Make an exact copy of the lines from the one containing "Expand the green PV power card" through the end of the material, including both ends but no pictures.

● ● ●

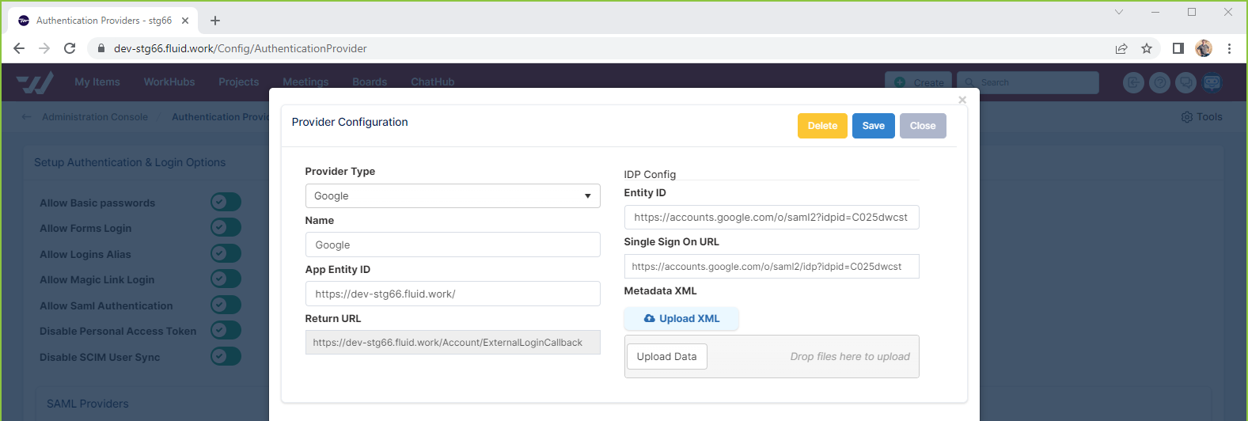Go to the My Items menu

tap(97, 82)
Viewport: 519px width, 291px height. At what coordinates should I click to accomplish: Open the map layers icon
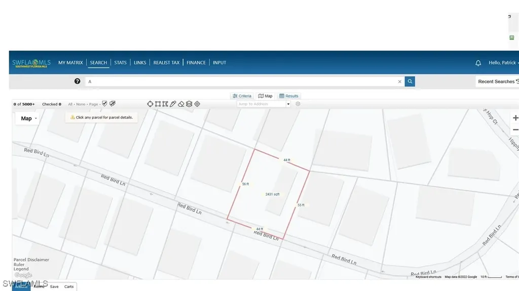pos(189,104)
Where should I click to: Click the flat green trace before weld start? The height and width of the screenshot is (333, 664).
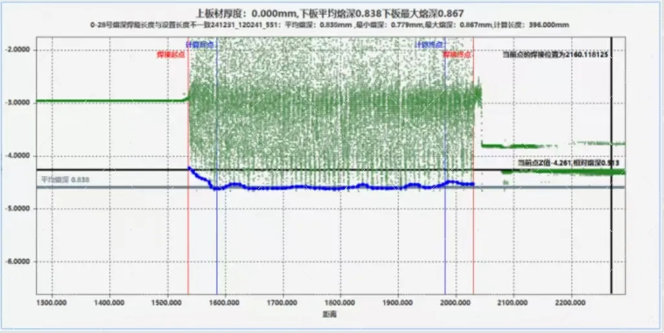[x=110, y=100]
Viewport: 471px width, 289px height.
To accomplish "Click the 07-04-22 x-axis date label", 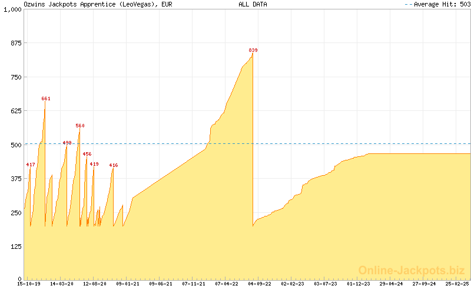I will (227, 284).
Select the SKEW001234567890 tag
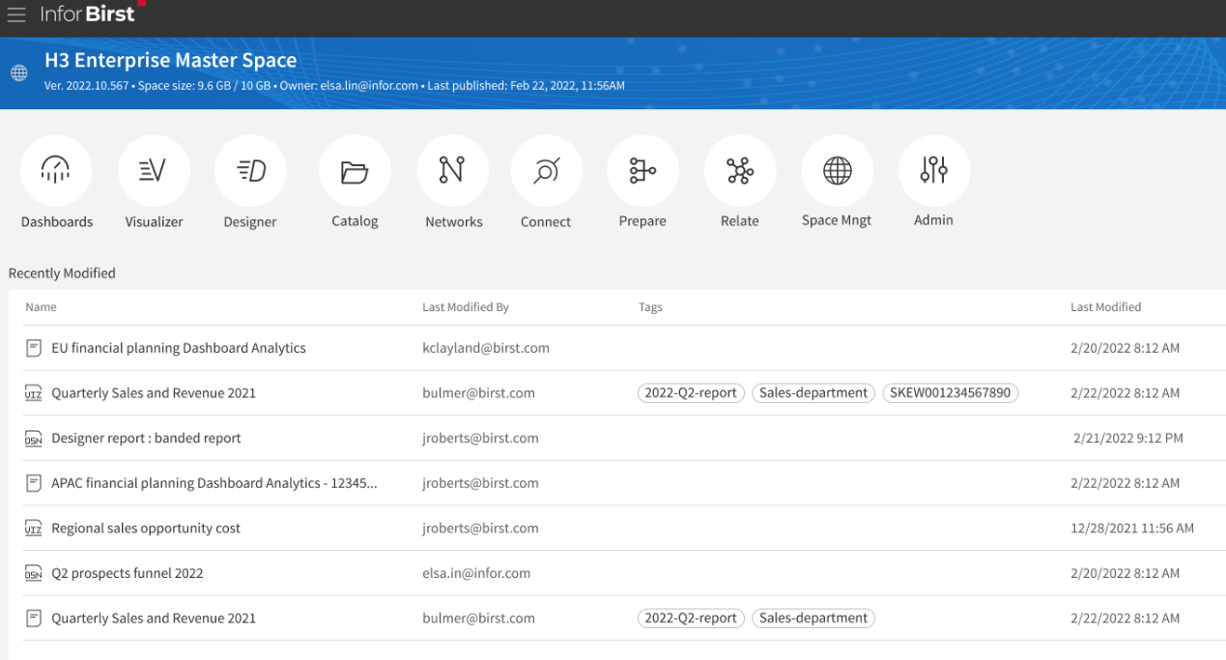The height and width of the screenshot is (660, 1226). (x=950, y=393)
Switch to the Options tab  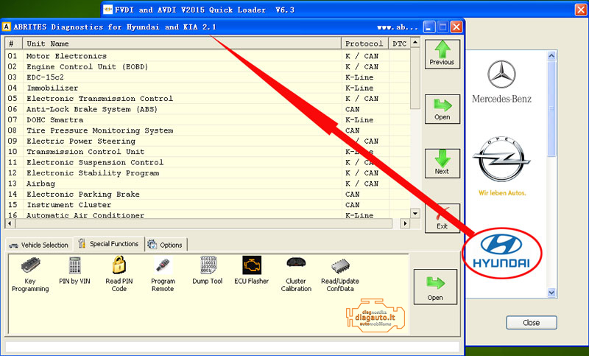point(166,245)
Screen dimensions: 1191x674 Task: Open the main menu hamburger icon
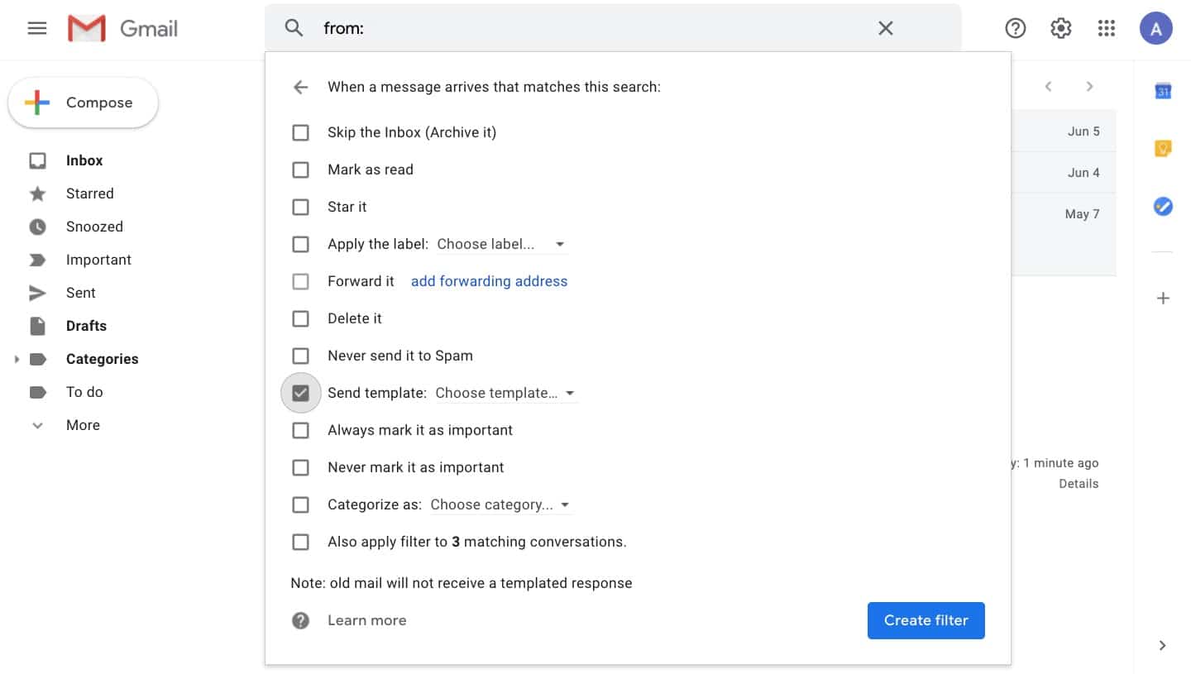(37, 28)
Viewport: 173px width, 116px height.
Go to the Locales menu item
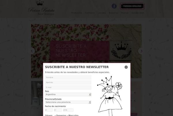(101, 13)
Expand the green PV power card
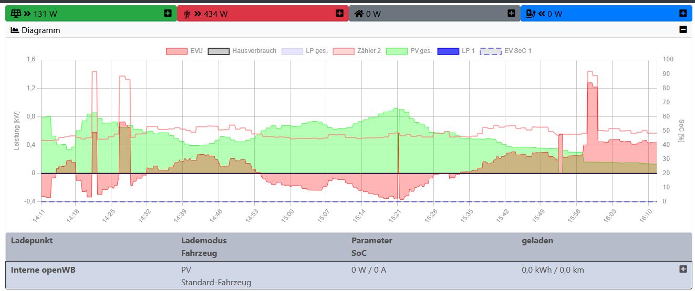This screenshot has height=291, width=695. tap(168, 13)
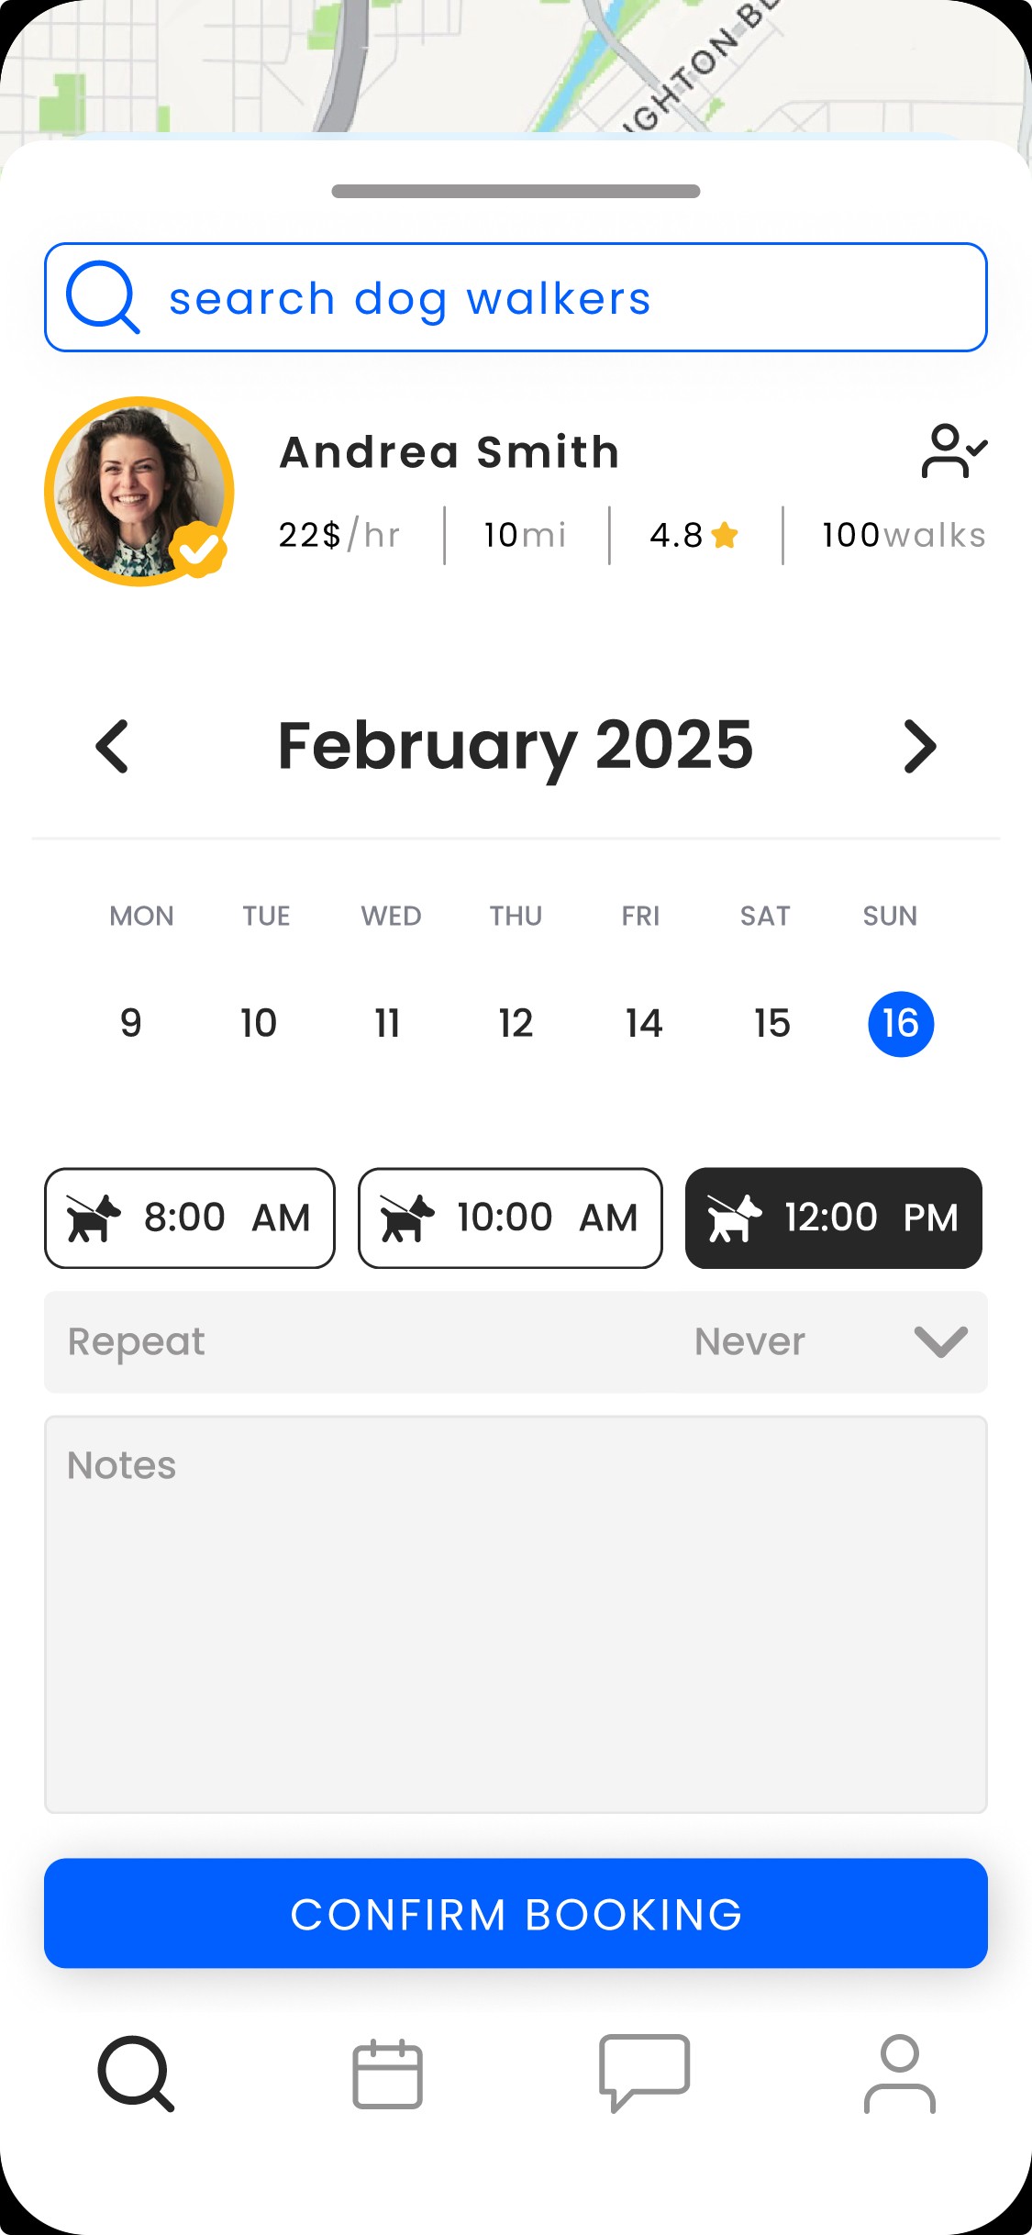Click into the Notes text area
This screenshot has width=1032, height=2235.
coord(516,1613)
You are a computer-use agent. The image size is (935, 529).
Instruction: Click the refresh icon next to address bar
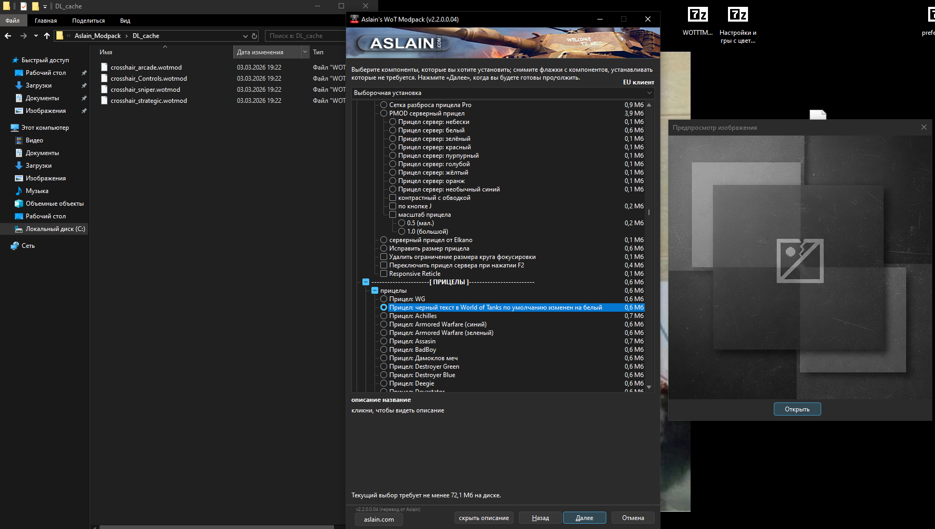[254, 36]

● ● ●

_The answer_
Expand the green PV power card
This screenshot has height=291, width=695. tap(168, 13)
Click into the Notes text area
This screenshot has width=1032, height=2235.
coord(516,1613)
You are a computer-use agent. The image size is (935, 529).
Instruction: Click the refresh icon next to address bar
[254, 36]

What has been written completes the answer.